IMAGING TECHNOLOGY

Imaging technologies and optical coherence tomography (OCT) in particular, have helped to improve the diagnosis and management of cystoid macular oedema (CME) in daily clinical practice, according to Gisbert Richard MD. “CME remains the most important complication we can expect to encounter after cataract surgery with an incidence of between five per cent to seven per cent in uncomplicated cases and up to 28 per cent for complicated cases such as diabetic patients without retinopathy,” he told delegates at the XXXI ESCRS Congress in Amsterdam.
Prof Richard noted that there are a lot of different parameters to be taken on board in the clinical evaluation of macular oedema, including the extent and distribution of the oedema in the macular area. “Do we have central foveal involvement, and what about fluorescein leakage? Are there intraretinal cysts, as this is a very important prognostic factor. What about signs of ischemia with broken perifoveolar capillary arcade and/or areas of capillary closure? The presence or absence of vitreous traction needs to be borne in mind, as well as any increase in retinal thickness, cysts in the retina and chronicity of the oedema,” he said. Amsler grid testing is a very good qualitative method for screening for early macular oedema, said Prof Richard. While fluorescein angiography is not needed for evaluation of the oedema it can help to provide more precise information about the focal loss of capillaries, he added.
It is OCT, however, which shines in the evaluation of macular oedema. “OCT has major advantages such as high-resolution measurements and cross-sectional images of the retina. It gives us reproducible retinal thickness measurements in normal eyes and eyes with diabetic macular oedema. The technology is noninvasive, well tolerated, fast and easy to perform. The scans are minimally influenced by media opacities, it involves a short learning curve for the clinician and it is easily understandable by patients with no medical background,” he said. Limitations of OCT include patient-related factors such as poor visual acuity and eccentric, erratic or unstable fixation, and also operator-related factors such as misidentification of artefacts or correct positioning of the callipers when manually obtaining retinal thickness measurements, said Prof Richard.

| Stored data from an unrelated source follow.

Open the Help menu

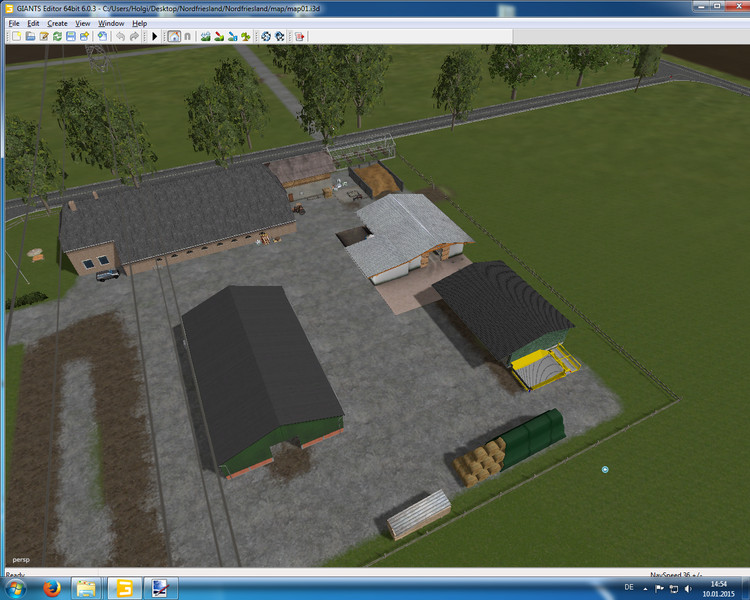click(139, 23)
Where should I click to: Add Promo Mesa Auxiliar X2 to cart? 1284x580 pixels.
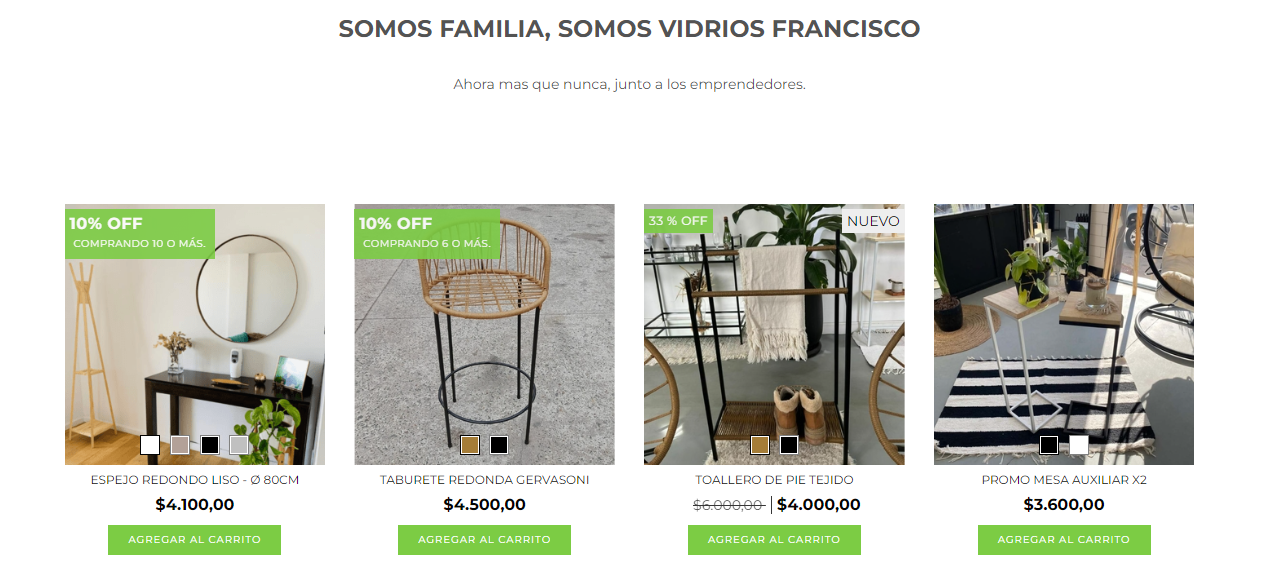pos(1064,540)
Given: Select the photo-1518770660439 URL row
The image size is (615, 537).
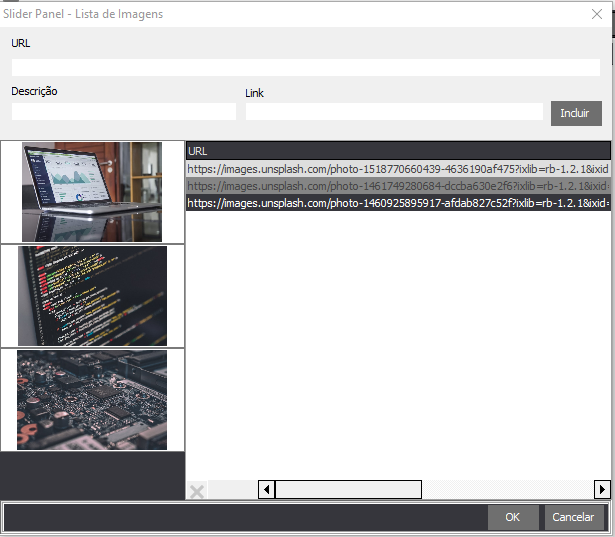Looking at the screenshot, I should pyautogui.click(x=397, y=169).

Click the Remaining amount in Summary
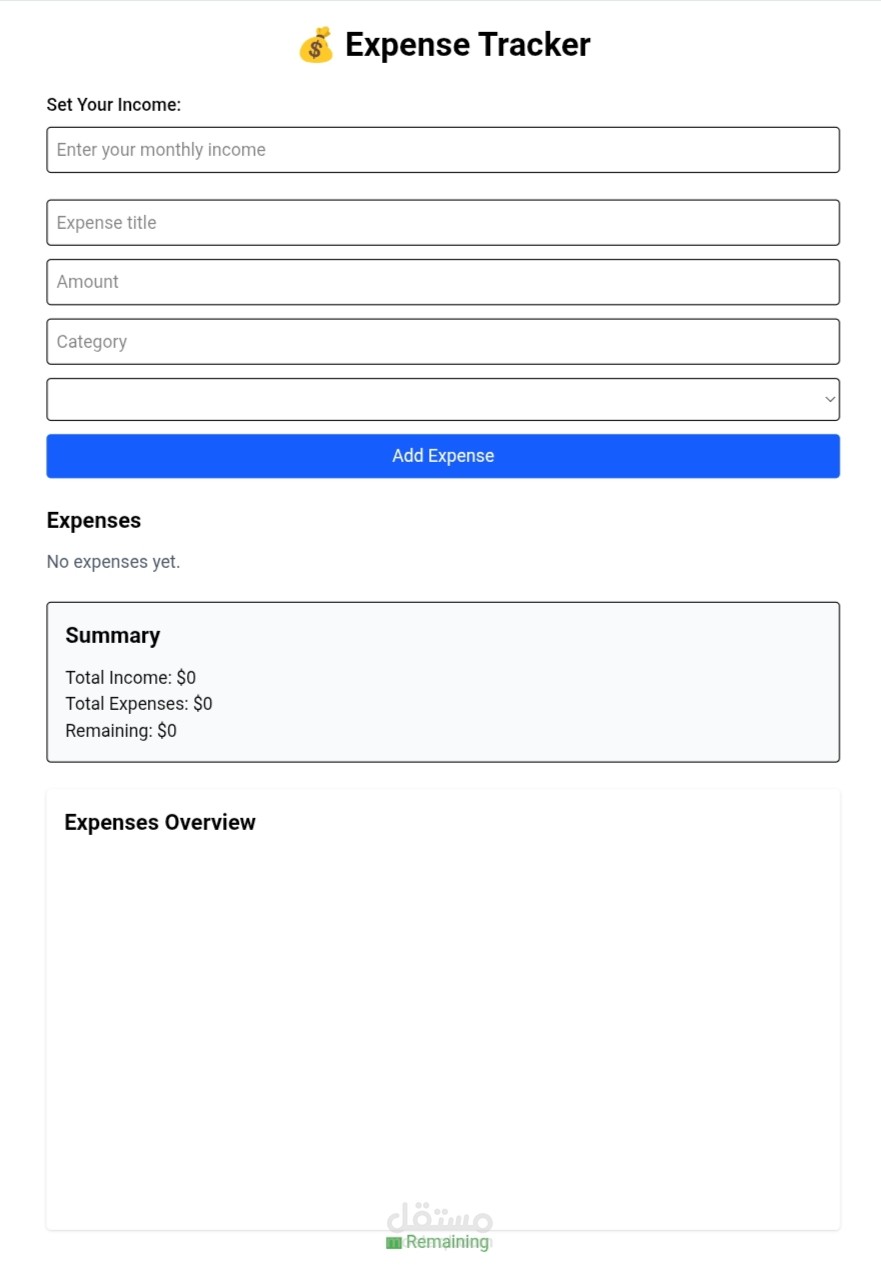pos(121,731)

“We need to remember that OCT provides information on morphologic features but it is not capable of distinguishing the origin of macular fluid or assessing macular perfusion. Information obtained by fluorescein angiography about the source of leakage and presence of macular ischemia cannot be replaced by OCT,” Prof Richard said. The very latest generation of OCT permits much higher resolution, greater control of artefacts, option of volumetry, 3-D imaging and correlation with fluorescein angiography, he added. Information derived from the OCT scans should always be supplemented with other examinations, he concluded.